闻禾
第4楼2008/08/14
因为平安奥运,避免一切可能出现的危险因素,实验基本停了。本以为可以放松一下一直紧张的神经系统了。谁知更难的任务又来了——技术讲座,nnd(学学happy ),我哪儿有那个能力!
挑战一下吧,挑战自己也是我喜欢做的事。
近期GPC总是小病不断,不是仪器,而是“结果”与“沟通”问题,我们常常被质疑,心中颇为郁闷,正好有此机会,准备讲讲有关GPC的基础理论知识,以期促进工艺分析的互相了解和认识,避免一些不必要的麻烦。

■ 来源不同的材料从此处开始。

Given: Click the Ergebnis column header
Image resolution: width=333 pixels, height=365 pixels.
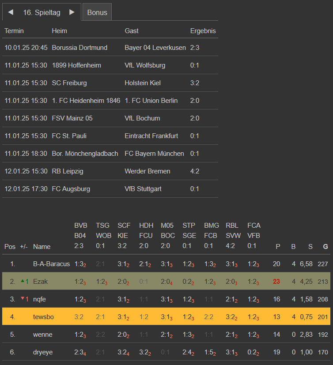Looking at the screenshot, I should pos(203,31).
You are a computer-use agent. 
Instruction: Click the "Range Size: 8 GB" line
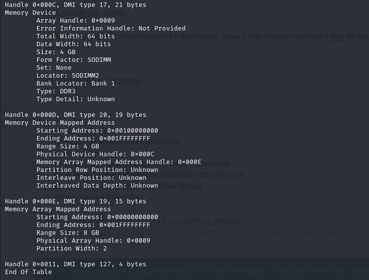68,233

正在收集有关GPC方面的技术资料,希望大家支持和帮助。在使用GPC过程中,有什么心得,遇到过什么问题,一起来交流和讨论,让我们一起提高——
小不董,跑来跑去,你们不做版主了,但普及凝胶渗透知识,还需要你们做贡献啊。
阿du
第7楼2008/08/14
如果可以的话,闻禾姐把整理的心得、资料等等也在这里分享一下?
在这里为大家也开一个讲座
闻禾
第8楼2008/08/14
在技术区,我一般都是“免开尊口”的。面对专业人士,我这个“半路出家”的操作人员,只能当“学者”,只是凝胶渗透版块人气有点弱,或者说巨弱,但在那儿我的确受益匪浅,下载了不少有用的资料,技术资料和人气也需要日积月累。深深感谢那些不曾谋面的热心朋友,尽管大部分都不知道名姓。凝胶渗透版块我可能就记住了跑来跑去和小不董(恭喜小不董喜得千金),非常怀念那里。
问题二
不知大家利用凝胶渗透进行测定分析时,是否做重复进样,做几次。因为新科研项目开发,分子质量超了原来柱子的适用范围,不但更换了新柱子,同时需要建立新的分析测试条件。在对大分子进行重复实验时,发现大部分情况下都有这样的趋势,即后一次的峰位分子质量都比前一次的小一些,分布有所展宽,这样的现象是由于什么原因造成的呢?
是不是我所用的柱子已经被样品“玷污”了呢?我们用的柱子是PL的10um,混合柱。样品最初起点分子量高达两三千万。我认为凝胶粒可能已经不太圆了,或者有些样品或者杂质已经被小孔“金屋藏娇”了。
大家各抒己见,帮我解读一下,我的问题的根本原因到底是什么?。